The latest in our ‘My Liverpool Life’ series sees former goalkeeper Chris Kirkland share his colourful tales and stories of life as a Red.
I started supporting Liverpool because…
My dad was a Leicester fan, I just watched [Liverpool] on the TV, saw the red kit, saw the Candy kit and thought ‘I love that kit’ – I want to support them.
We use to get the bus up from Hinckley in Leicester, it took about five hours to get up so we’d set off at 7am and get to Anfield for 1pm, watch the game, leave about 6.30pm and get home for about midnight.
They were the best days, 18 hour days but we got up to quite a few games when my mum and dad could afford it. I’ve always been a Liverpool fan.
My first Liverpool game was…
In 1988, when I was seven. I think it was Brentford, a 4-0 win. John Barnes scored and Jan Molby might have scored.
We were standing in the Kop, which was brilliant.
The day I came to sign for Liverpool I actually went and sat where I used to stand as a kid, all the hairs started standing up and it just brought back all the memories of being with my dad many years ago.

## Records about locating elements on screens
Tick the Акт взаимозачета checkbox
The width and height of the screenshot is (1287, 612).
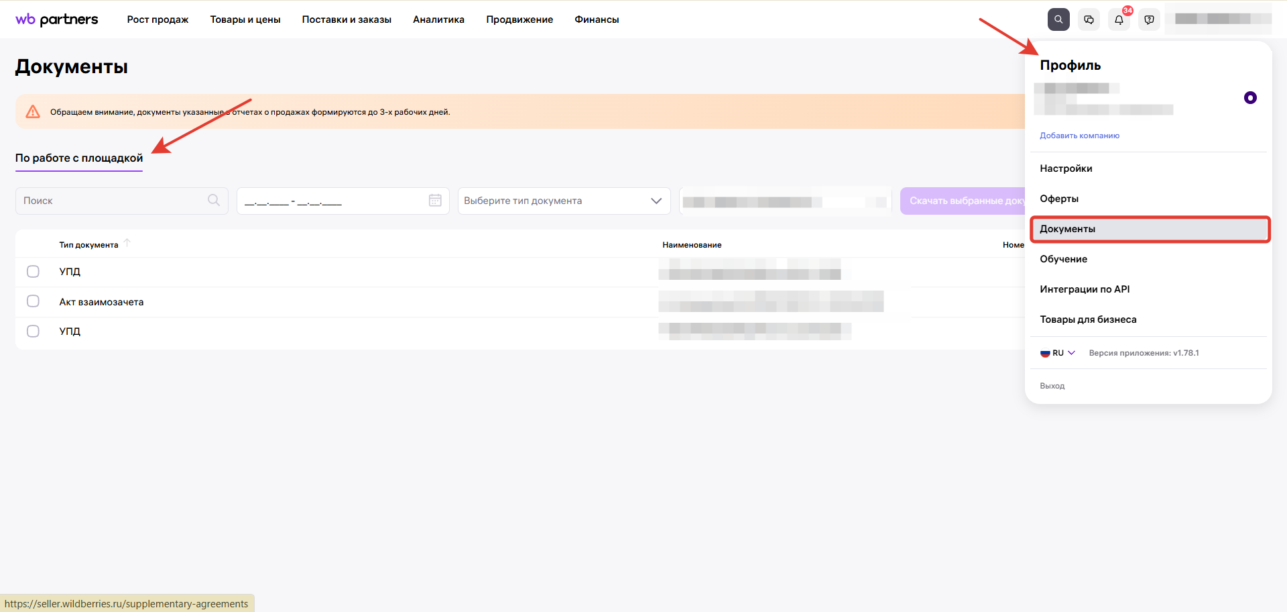[x=33, y=301]
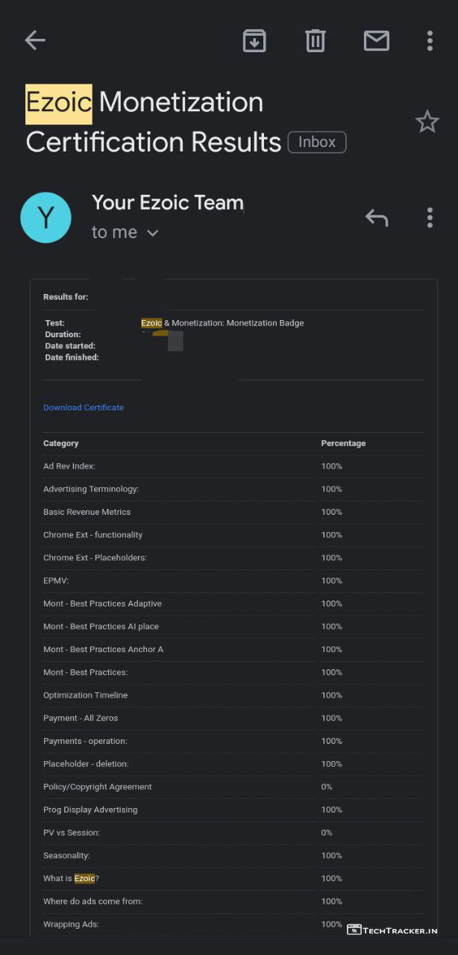This screenshot has width=458, height=955.
Task: Go back using the arrow icon
Action: point(34,40)
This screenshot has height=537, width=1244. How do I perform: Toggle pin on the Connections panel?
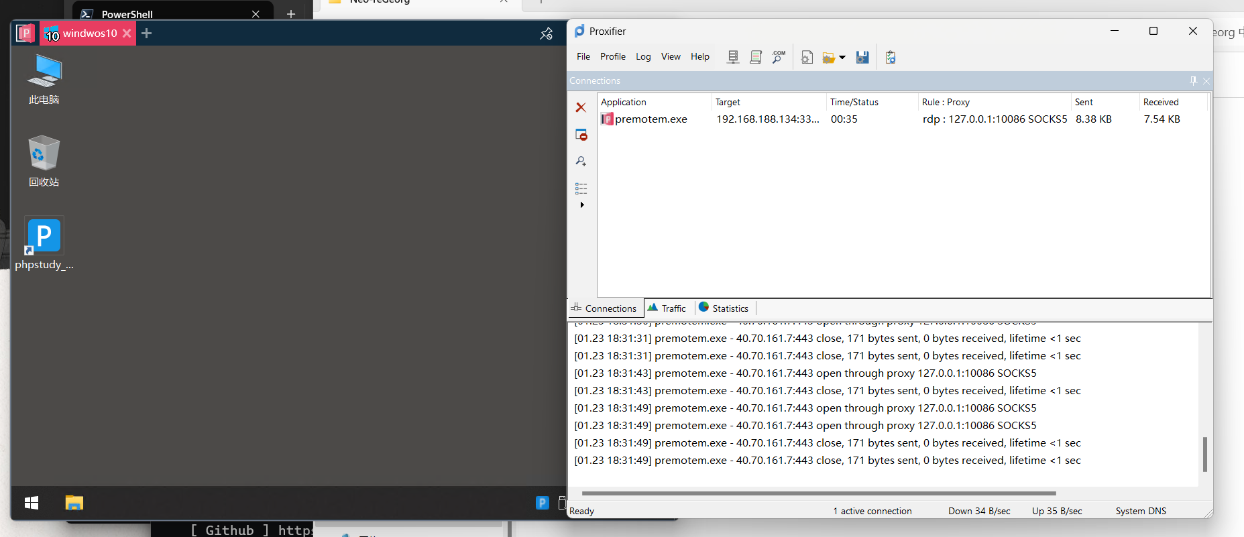(x=1193, y=80)
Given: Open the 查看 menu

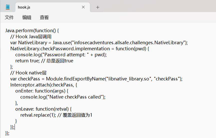Looking at the screenshot, I should point(44,18).
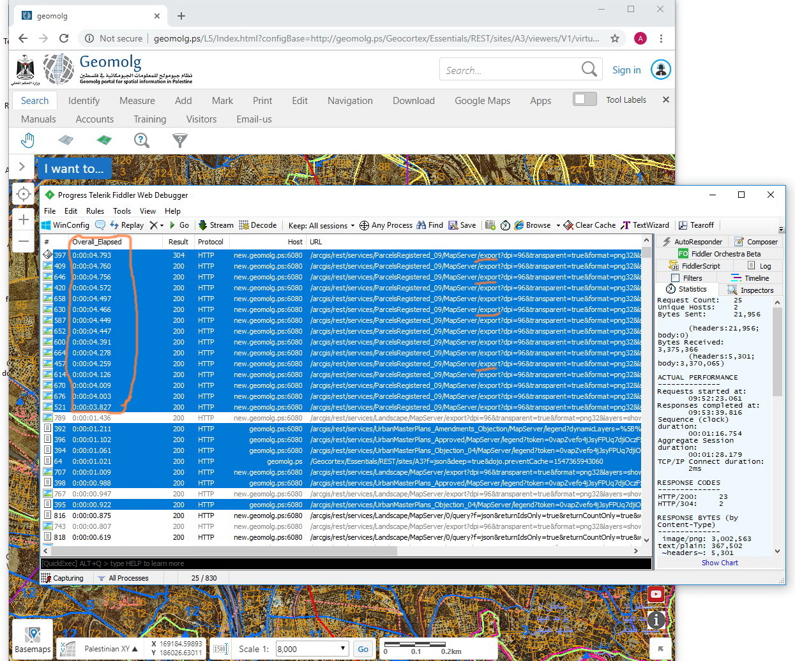
Task: Open the Palestinian XY coordinate system selector
Action: [106, 649]
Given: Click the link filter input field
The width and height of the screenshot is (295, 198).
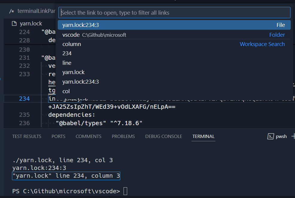Looking at the screenshot, I should (174, 13).
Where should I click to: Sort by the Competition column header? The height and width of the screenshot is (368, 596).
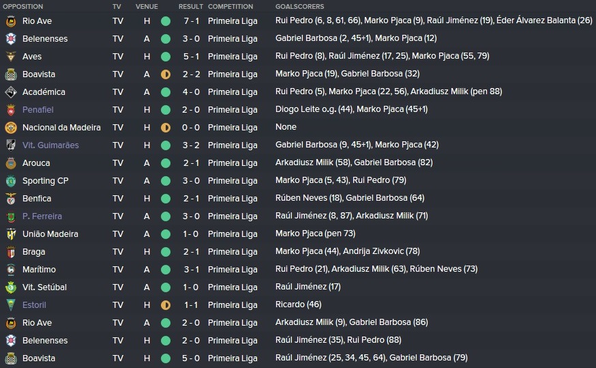click(230, 6)
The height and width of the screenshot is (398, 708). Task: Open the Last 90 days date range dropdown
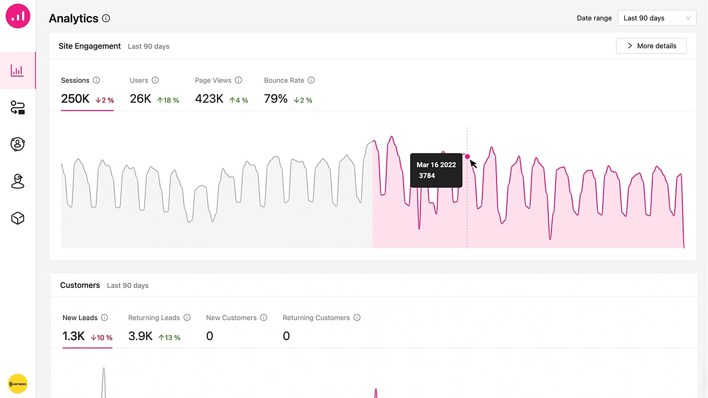(657, 18)
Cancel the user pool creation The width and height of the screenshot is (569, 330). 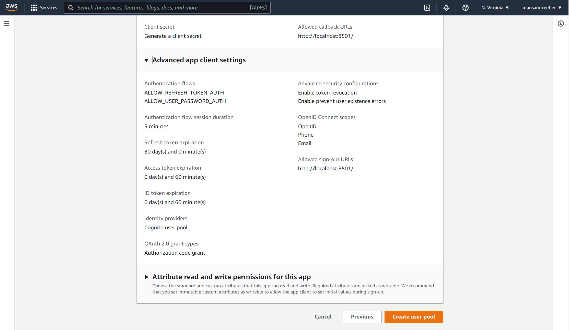323,317
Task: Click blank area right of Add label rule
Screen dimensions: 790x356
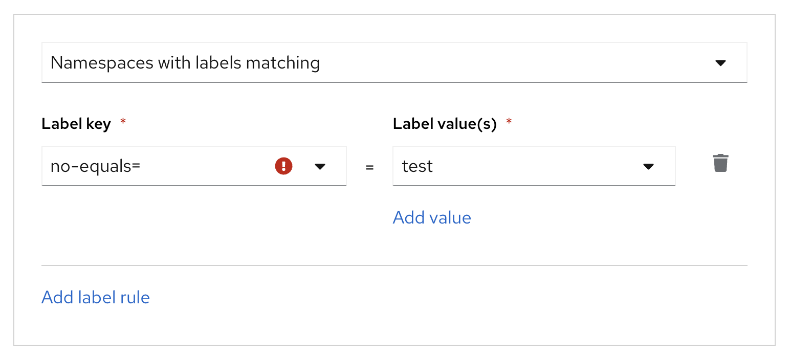Action: 409,297
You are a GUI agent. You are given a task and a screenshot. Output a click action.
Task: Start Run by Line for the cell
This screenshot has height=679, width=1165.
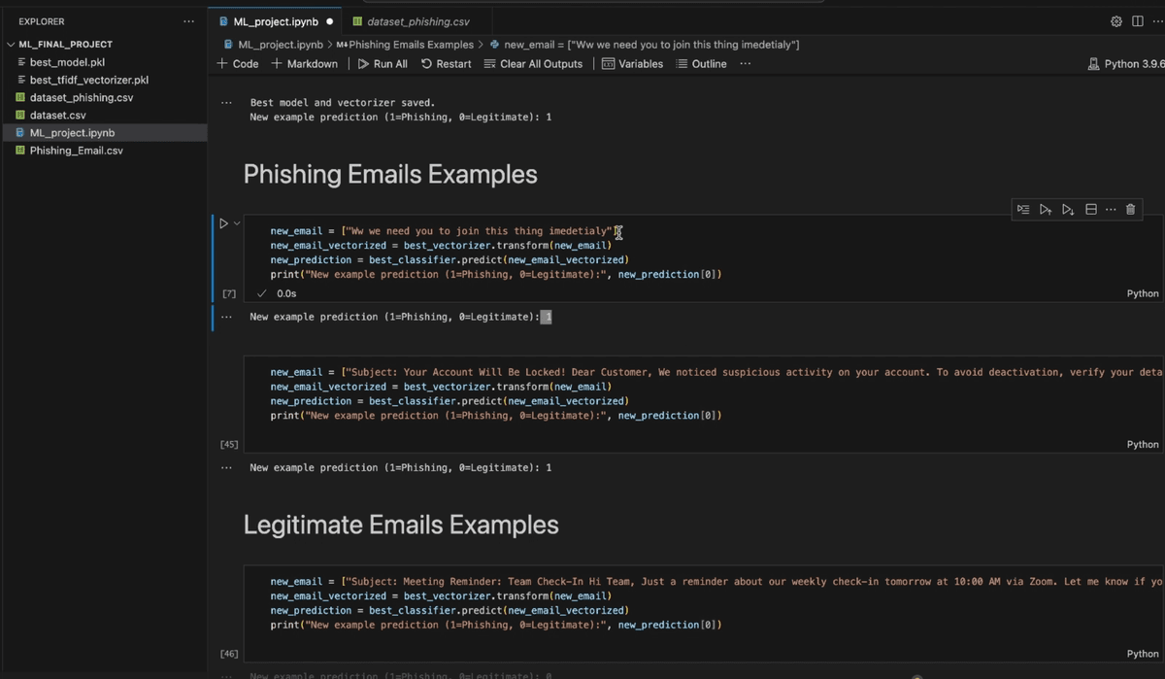(x=1022, y=209)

## Exercise
Rewrite the Chris Kirkland text between "They were the" and "might have scored.", inclusive, replacing "Brentford" with "Wimbledon".

## Task solution
They were the best days, 18 hour days but we got up to quite a few games when my mum and dad could afford it. I’ve always been a Liverpool fan.
My first Liverpool game was…
In 1988, when I was seven. I think it was Wimbledon, a 4-0 win. John Barnes scored and Jan Molby might have scored.